23 Haziran 2014 Pazartesi

erkeğin türbanlısı!

            bu hafta bursa'daydım. gerçekten gerek osmanlı tarihiyle, gerek daha eskileriyle mükemmel bir kültür beşiği. türbeler, camiler, kaleler tam anlamıyla tarih kokan, ecdat kokan bir şehir bursa. belediyecilik manasında da sorunlar yok denecek kadar az. tabi buraya seyahatname yazmayacağım, kafama takılan insanımız tarafından gömlekten sökülmüş küçük ip parçası gibi görülen ama hiç de çakmakla yakıp yok edeceğimiz bir durum gibi gözükmeyen saçmalığa sahip. bursa'da görünmesi diğer şehirlerin bu yazının altındaki renkte olduğunu göstermez.

             biliyoruz ki müslümanlık ülkemizin %99'unu etkisi altına almış bir din. babadan oğla geçen, irdelenmesi yasak olan bir kültür parçası. tabi bu dinin, diğer dinler gibi bazı kılık-kıyafet kuralı da var. her ne kadar bireyden bireye değiştiği kabul edilse de var. kimi sadece türbanı kafaya geçirmekte doğruyu görür, diğeri komple çarşaf geçirip yok olur, diğeri "açık" gezer, "kapalı" gezmez.

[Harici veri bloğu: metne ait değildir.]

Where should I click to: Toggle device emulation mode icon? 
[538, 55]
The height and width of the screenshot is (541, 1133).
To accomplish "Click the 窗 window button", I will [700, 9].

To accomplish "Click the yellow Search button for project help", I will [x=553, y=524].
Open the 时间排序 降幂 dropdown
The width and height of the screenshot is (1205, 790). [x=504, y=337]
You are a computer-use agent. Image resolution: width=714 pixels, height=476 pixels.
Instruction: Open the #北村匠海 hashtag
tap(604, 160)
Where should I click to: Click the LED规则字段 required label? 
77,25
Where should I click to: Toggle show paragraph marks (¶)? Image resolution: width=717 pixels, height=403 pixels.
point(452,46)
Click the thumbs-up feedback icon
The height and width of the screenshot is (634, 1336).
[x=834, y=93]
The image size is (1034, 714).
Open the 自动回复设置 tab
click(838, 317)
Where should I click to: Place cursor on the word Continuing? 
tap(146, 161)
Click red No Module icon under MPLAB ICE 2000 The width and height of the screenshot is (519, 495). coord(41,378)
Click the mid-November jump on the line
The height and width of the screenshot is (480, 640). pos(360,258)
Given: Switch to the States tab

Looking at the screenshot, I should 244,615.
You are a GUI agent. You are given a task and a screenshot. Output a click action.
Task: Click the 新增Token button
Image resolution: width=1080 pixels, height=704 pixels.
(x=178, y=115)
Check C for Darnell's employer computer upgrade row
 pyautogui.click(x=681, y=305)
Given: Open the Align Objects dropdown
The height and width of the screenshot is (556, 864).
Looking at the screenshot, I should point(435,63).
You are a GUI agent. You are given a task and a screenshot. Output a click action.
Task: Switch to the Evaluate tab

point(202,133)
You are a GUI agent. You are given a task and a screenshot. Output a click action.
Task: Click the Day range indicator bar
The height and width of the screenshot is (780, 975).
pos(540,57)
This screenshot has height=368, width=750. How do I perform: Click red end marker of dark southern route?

             anlayamayacağım kavram ise, din kutsal bir varlık iken, açık yada kapalı kelimeleri nasıl din ve inanış için kullanılabiliyor. açık kelimesi bir kadın için kullanılıyor, hatta tıpkı açık tuvalet kapısı gibi, koku geliyor kapat der gibi. kapalı kelimesi de bir kadın için kullanılıyor, tabut gibi kapalı, yaşamsız. ülkemizin bazı kesimlerinde bu mevcut.

             "açık" diye tabir edilen kadınlara kötü gözle*** bakılırken, "kapalı" diye tabir ettiklerine de pek iyi gözle bakmıyorlar. saçı kendileri tarafından kutsal görülen bir örtüyle kapatılan kadınlar pek çok dışlanma belirtileri görebiliyorlar. bunlar kocaları ve diğer erek insanlar tarafından görülüyor. maalesef aile ve kocadan gelen zorlamayla kapanan kadınlar, sebebini sadece "böyle emredildi" diyerek açıklayabilen kadınlarımız. ülkenin din bilgisi konusundaki yetersizliği tartışılmayacak derecede açık, boşa yazmak istemiyorum.

             *** konu aslında buradan başlayacak. kötü gözle tabiri, aşağılama olarak algılanır elbette. yalan da değildir. ancak bir diğer husus, karısına kızına kapanması için zorlayan, döven kandıran baba figürü, kapanmayan kadınlarımıza yolda nasıl bakıyorlar dersiniz?

      a) ayıplayarak
      b) arzulayarak
                 
      ipucu: türkiyedeyiz.

             cevabınız b ise tebrikler, homo sapiens olarak maymunlardan gelişimizi inkar ettiğimiz bu güzide dinin maşacıları daha insanlar arasındaki evrimi farkedebilmiş değiller malesef. açarsam bir maymunla aynı atadan gelmeyi maymundan gelme olarak algılar ülkemiz, maymun ile insanın zekası çok farklı, insan çok gelişmiş diyerek de kanıtlar. benim de sorum şu olacak:

         maymunla insan arasındaki zeka farkı, aptal dediğimiz insan ile üstün zeka dediğimiz 
insandan fazla mı?

              konuyla ne alaka diyecekseniz, belli bir iq'ya, belli bir insan sevgisine ve en önemlisi saygısına sahip olan bir erek birey, yolda gördüğü karşı cinsine arzu derecesinde bakmaz. eyvallah, dikkat çekiyor diye göz kayabilir ama saygı ona uzun uzun, ha kaynadı ha kaynayacak diye beklenen ketıl'a bakmaya izin vermez. en azından biz doğrunun bu olduğuna inanıyoruz.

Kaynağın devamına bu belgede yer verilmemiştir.